── Dataset records ──

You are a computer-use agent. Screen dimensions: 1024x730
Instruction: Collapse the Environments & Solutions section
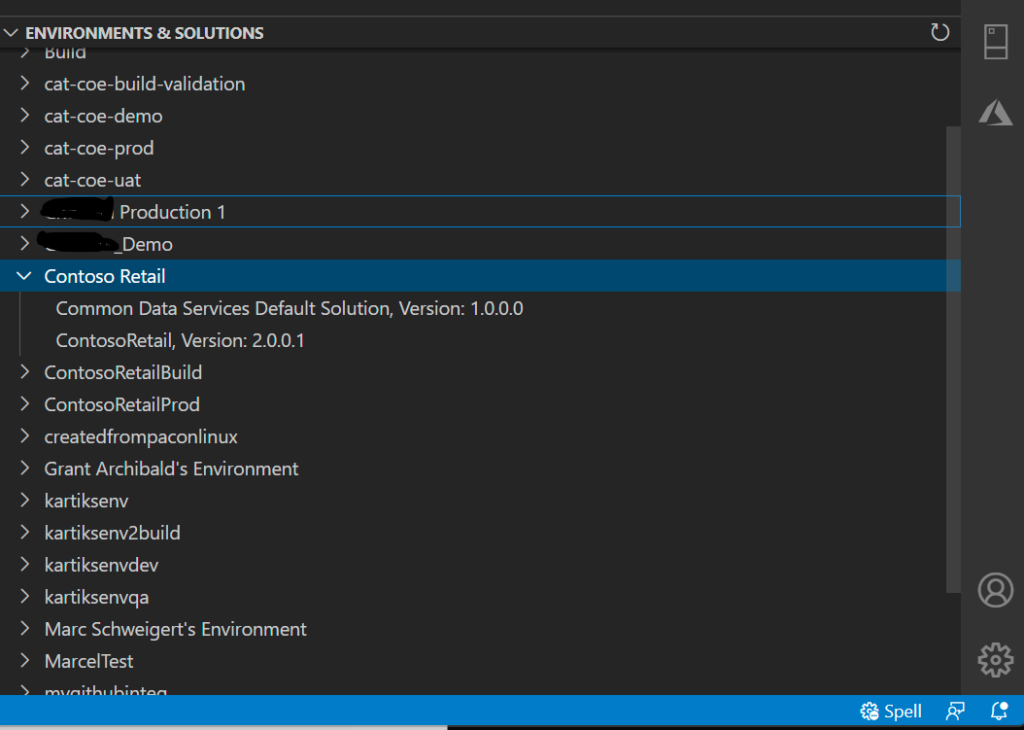tap(11, 33)
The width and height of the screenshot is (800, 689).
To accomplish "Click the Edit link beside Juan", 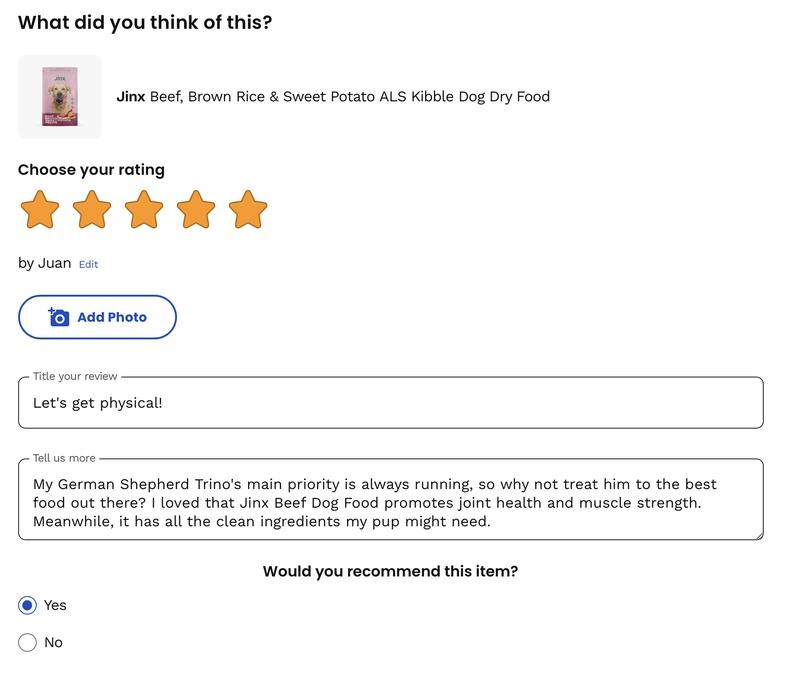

───

**Work task**
Without the images, output all the entries exactly as they stand.

**Answer for the task**
You are a computer-use agent. Screen dimensions: 1024x730
Instruction: Collapse the Environments & Solutions section
tap(11, 33)
The width and height of the screenshot is (800, 689).
To accomplish "Click the Edit link beside Juan", 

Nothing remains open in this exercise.